Estos insurrectos lograron vencer en un choque al General Juan José Flores, lo que prendió las alarmas porque de seguro esa victoria pírrica los animaría a intentar más tropelías contrarrevolucionarias.

Enterado Bolívar de la impertinente conducta de estos nostálgicos de la Colonia, tuvo que suspender algunos preparativos referentes a la liberación del Perú; reunió la tropa que le quedaba en Guayaquil, mandó a Salom para que reuniera todas las milicias que fuese posible para defender a Quito que por entonces carecía de una guarnición con suficiente fuerza para contener un ataque de esta índole.
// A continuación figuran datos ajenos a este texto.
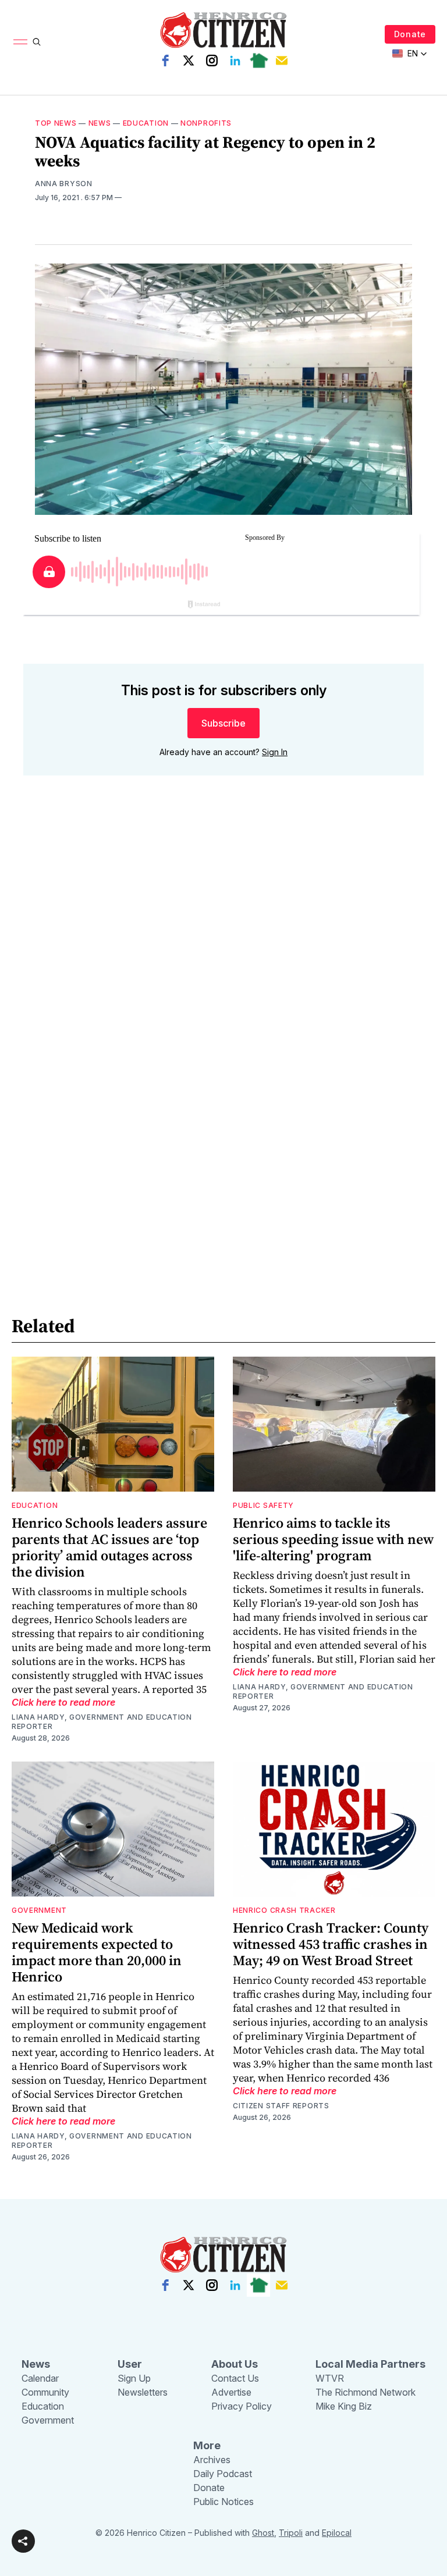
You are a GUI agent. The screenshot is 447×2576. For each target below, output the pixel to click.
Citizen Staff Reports (281, 2105)
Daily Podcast (222, 2473)
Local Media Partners (370, 2364)
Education (146, 123)
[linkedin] (235, 60)
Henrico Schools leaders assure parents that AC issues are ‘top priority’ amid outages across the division (109, 1547)
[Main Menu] (20, 42)
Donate (410, 34)
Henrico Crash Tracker (284, 1910)
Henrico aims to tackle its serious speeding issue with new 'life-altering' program (333, 1539)
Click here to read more (63, 1702)
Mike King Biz (343, 2406)
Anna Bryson (64, 183)
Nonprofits (206, 123)
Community (45, 2392)
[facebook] (165, 60)
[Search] (36, 42)
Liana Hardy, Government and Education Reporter (102, 1722)
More (207, 2445)
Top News (56, 123)
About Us (234, 2364)
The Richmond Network (365, 2392)
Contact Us (235, 2378)
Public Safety (263, 1505)
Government (39, 1910)
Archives (211, 2459)
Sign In (275, 752)
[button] (23, 2541)
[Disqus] (223, 951)
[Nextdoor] (258, 60)
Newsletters (143, 2392)
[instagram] (212, 60)
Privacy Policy (241, 2406)
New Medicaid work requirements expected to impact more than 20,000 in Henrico (97, 1952)
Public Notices (223, 2501)
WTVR (329, 2378)
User (130, 2364)
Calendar (40, 2378)
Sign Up (134, 2378)
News (99, 123)
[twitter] (188, 60)
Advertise (231, 2392)
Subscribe (223, 723)
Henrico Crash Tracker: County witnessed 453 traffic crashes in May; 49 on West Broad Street (330, 1944)
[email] (281, 60)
La batalla debía darse en las condiciones más favorables para la Patria, toda vez que en los combates antes, durante y después de Bomboná, la experiencia indicaba que el terreno jugó en pro del enemigo, que sabía aprovechar al máximo su carácter montañés y la inutilización de la caballería. La táctica correcta debía aplicarse atrayendo al enemigo hacia un campo más llano. En este aspecto la arrogancia de los jefes realistas contribuyó mucho a su fracaso estrepitoso, puesto que creyendo desguarnecida a Quito quisieron seguir hasta reconquistarla. En el camino, debían pasar por tierras planas, y allí les preparó Bolívar el epílogo de aquella confrontación que estaba latente desde el 7 de abril de 1822 en las faldas del volcán Galeras.  

Merece especial mención la diversión ordenada por El Libertador al General Bartolomé Salom, quien, marchando a encontrarse con los enemigos, dio un giro de repliegue hacia Quito, suculenta carnada en el anzuelo que las pirañas no tardaron en embestir. El parte de esa batalla da méritos especiales al valor y tino de la conducción que este General derrochó en su proceder.
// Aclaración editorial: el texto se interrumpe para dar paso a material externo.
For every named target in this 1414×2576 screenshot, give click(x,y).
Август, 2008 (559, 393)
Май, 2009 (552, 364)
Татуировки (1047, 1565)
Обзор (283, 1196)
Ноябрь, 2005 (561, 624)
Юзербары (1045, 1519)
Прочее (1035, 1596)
El Libertador sólo logró reunir unos mil quinientos soldados, de los cuales una cuarta parte se consideraba con experiencia, el resto eran reclutas y milicias de los pueblos vecinos de Quito. Pero bien lo enseña el Arte de la Guerra, el General ya conocía esos caminos, conocía la soberbia del enemigo, y tenía con él la doctrina, esa poderosa energía creadora, que hacía que los hombres le siguieran con confianza y convicción.  

Vicente Lecuna, en su obra Bolívar y el arte militar, resume así la contienda: “Cuando ya los pastusos se habían esparcido por esos lugares, el Libertador entrando el 17 de julio de 1823 por la pica desusada de Cochicaranqui, los sorprendió y aunque se reunieron y opusieron resistencia fueron batidos y destrozados por la caballería, favorecida por la naturaleza del terreno. El desquite por los destrozos de Bomboná fue completo: en el suelo quedaron 550 muertos y 120 heridos de los realistas.”
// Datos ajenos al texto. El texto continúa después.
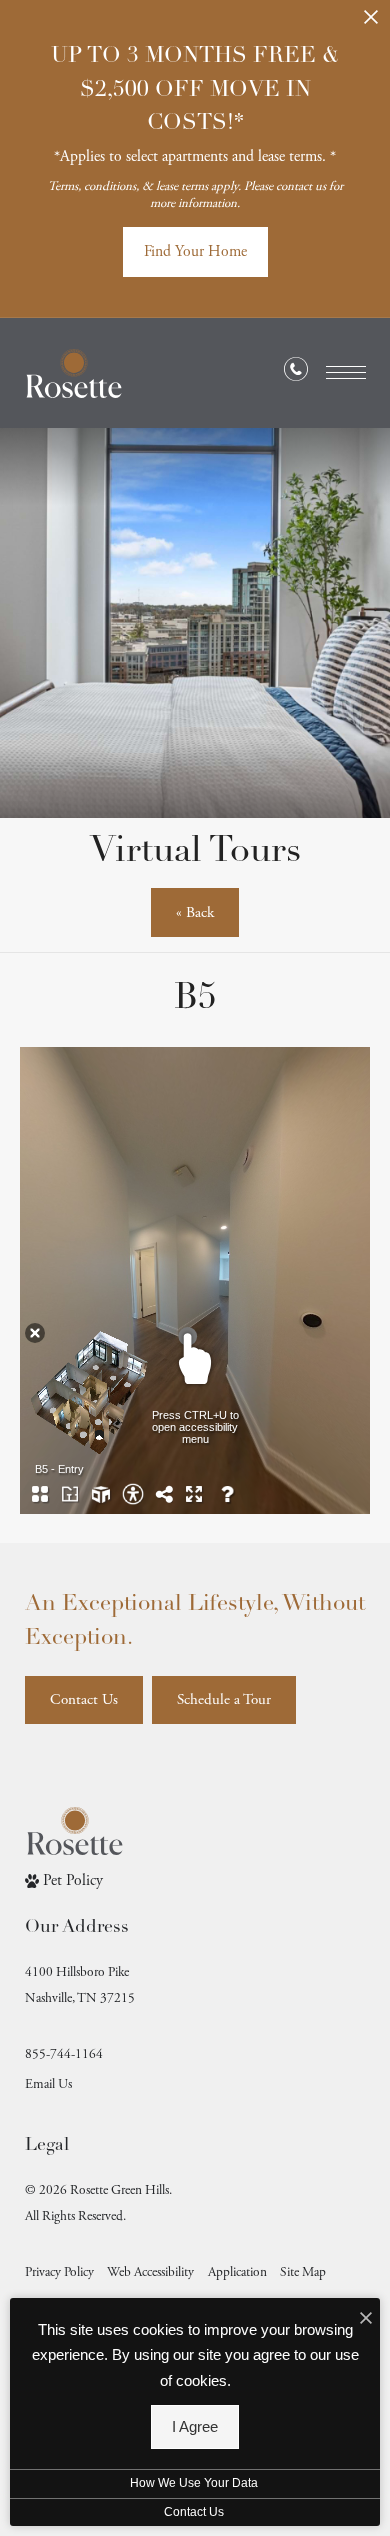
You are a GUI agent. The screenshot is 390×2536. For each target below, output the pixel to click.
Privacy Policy (59, 2272)
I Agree (195, 2427)
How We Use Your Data (194, 2483)
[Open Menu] (346, 372)
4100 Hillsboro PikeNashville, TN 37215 (80, 1985)
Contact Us (194, 2512)
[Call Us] (296, 374)
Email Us (48, 2084)
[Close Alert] (371, 24)
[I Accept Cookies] (366, 2320)
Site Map (303, 2272)
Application (237, 2272)
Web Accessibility (150, 2272)
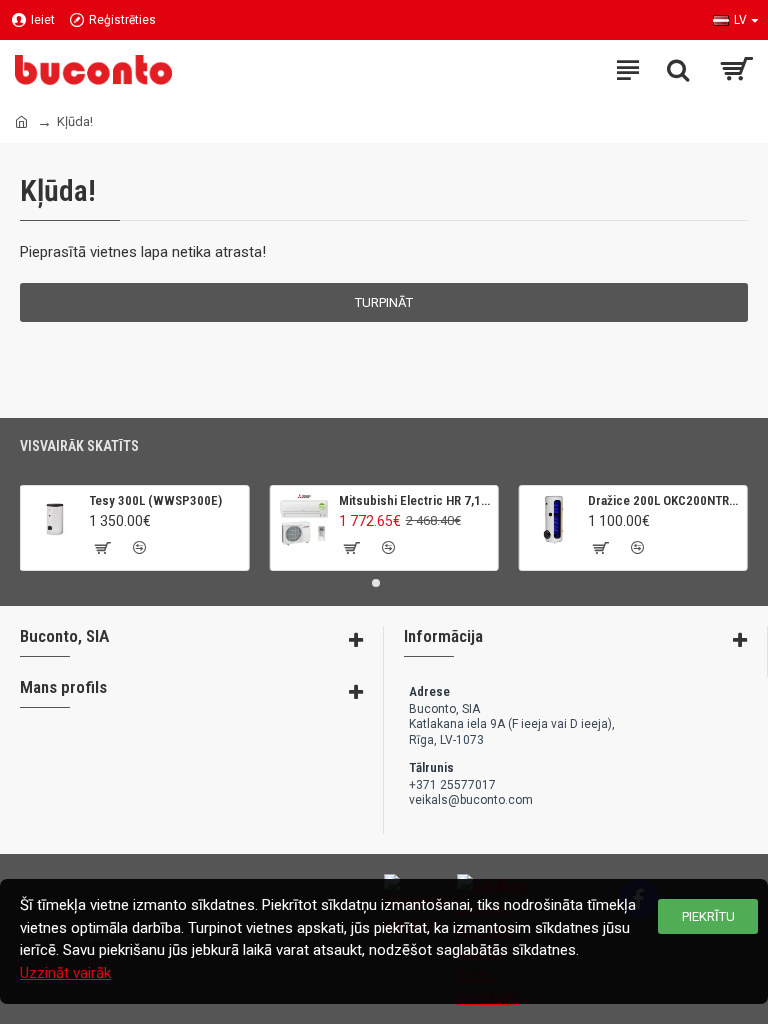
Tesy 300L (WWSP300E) (155, 500)
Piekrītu (708, 916)
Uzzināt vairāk (65, 973)
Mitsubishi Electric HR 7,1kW (415, 500)
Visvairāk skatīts (79, 446)
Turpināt (384, 302)
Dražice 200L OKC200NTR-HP (664, 500)
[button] (376, 583)
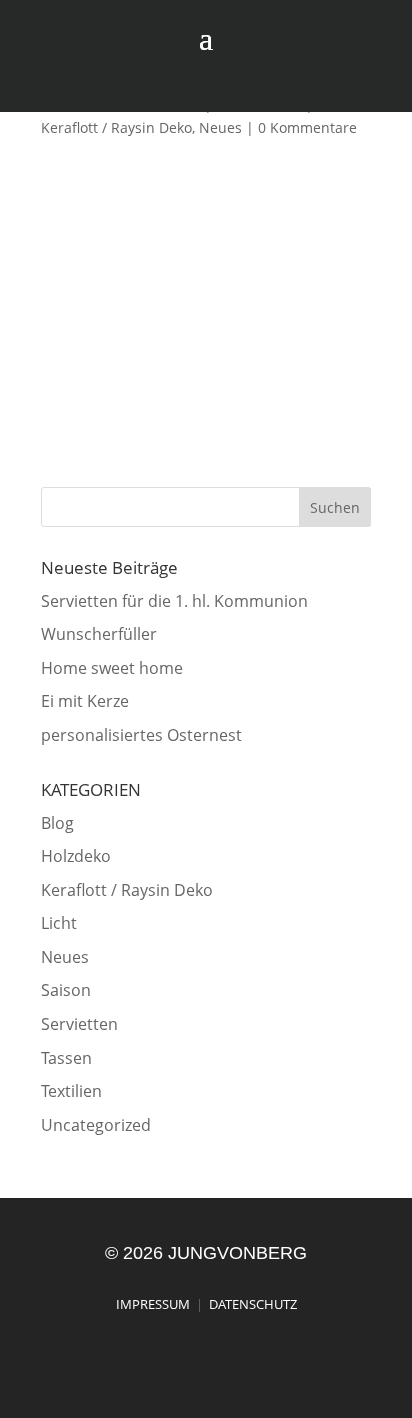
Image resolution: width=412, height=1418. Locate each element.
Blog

En el parte de guerra se informa que los patriotas tuvieron trece muertos y ocho heridos.

Los enemigos del Proyecto Bolivariano, escamotean por supuesto las dotes militares del Libertador, en este caso concreto, borrando de la “historia” oficial quiteña, neogranadina y peruana la Batalla de Ibarra, y si se la menciona lo hacen con el remoquete de “masacre”, como si no hubiese sido un combate buscado por las fuerzas armadas del imperio que convirtió en esclavos y siervos a los herederos del Tahuantinsuyo, y exterminó a sesenta millones de seres humanos en la invasión inaugurada el 12 de octubre de 1492.

Sin esa victoria del Ejército Bolivariano no habría repúblicas soberanas en este continente de Abya Yala.

¡Honor y Gloria a los héroes y mártires de la Gesta Independentista!